##### SUPPLIED MATERIAL #####

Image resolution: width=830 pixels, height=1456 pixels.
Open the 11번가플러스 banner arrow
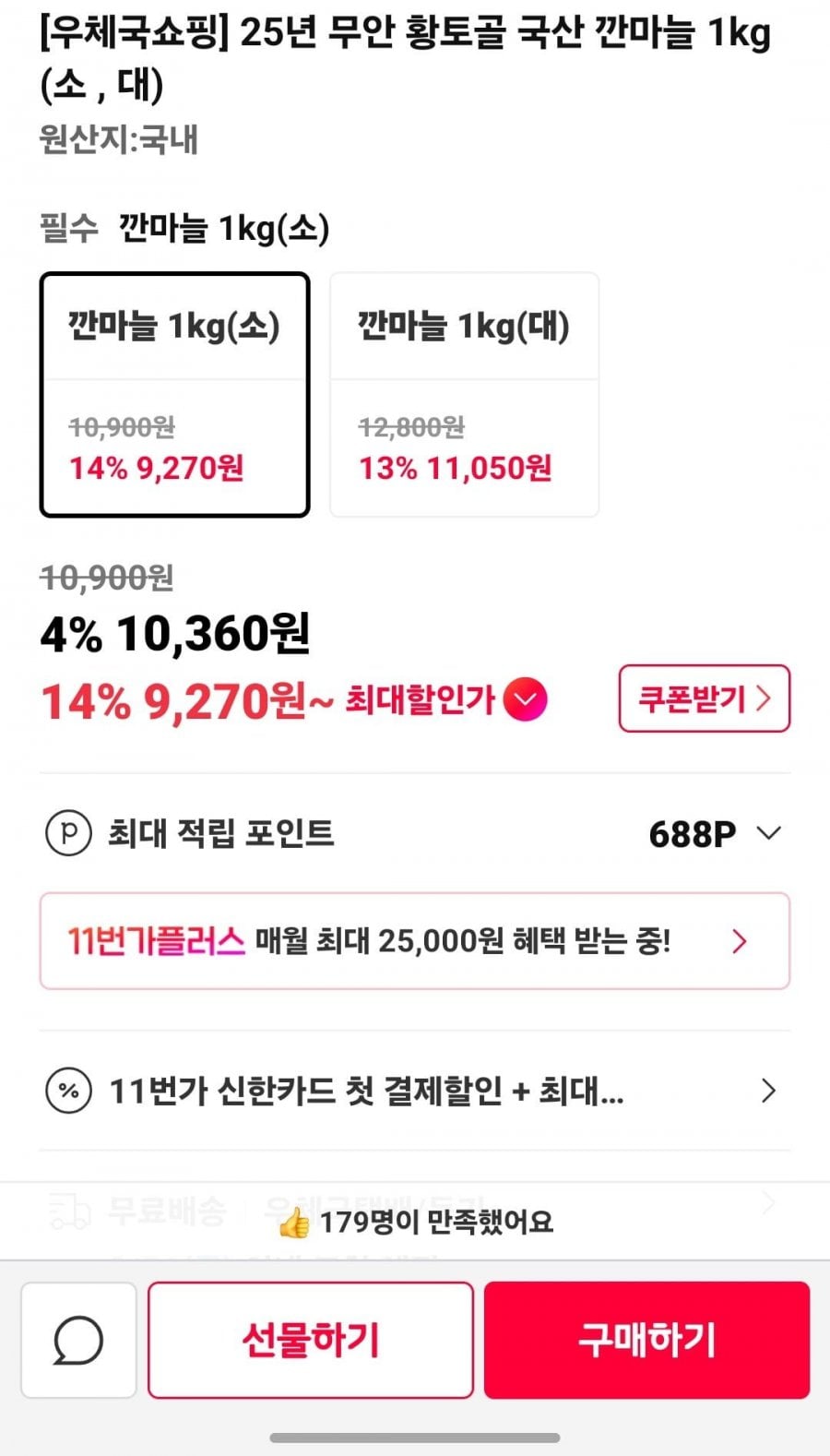739,941
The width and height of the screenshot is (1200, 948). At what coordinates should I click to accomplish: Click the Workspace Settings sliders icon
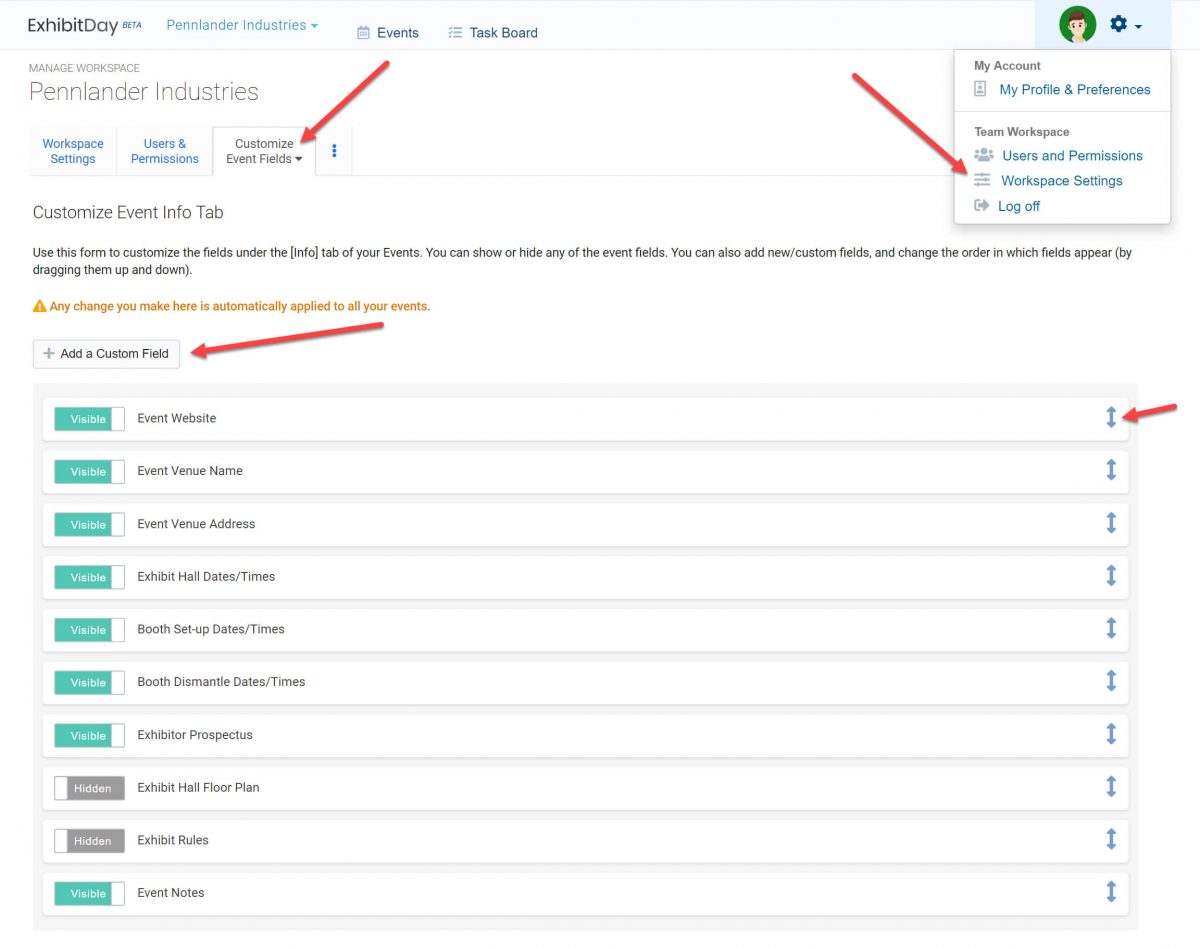pyautogui.click(x=982, y=180)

#####

_INSTRUCTIONS TO FOLLOW_
Every record should be duplicated exactly, though any picture in it must be left out.

_EXPECTED ANSWER_
Image resolution: width=830 pixels, height=1456 pixels.
Open the 11번가플러스 banner arrow
739,941
The width and height of the screenshot is (1200, 948). At what coordinates should I click to accomplish: Click the Workspace Settings sliders icon
pyautogui.click(x=982, y=180)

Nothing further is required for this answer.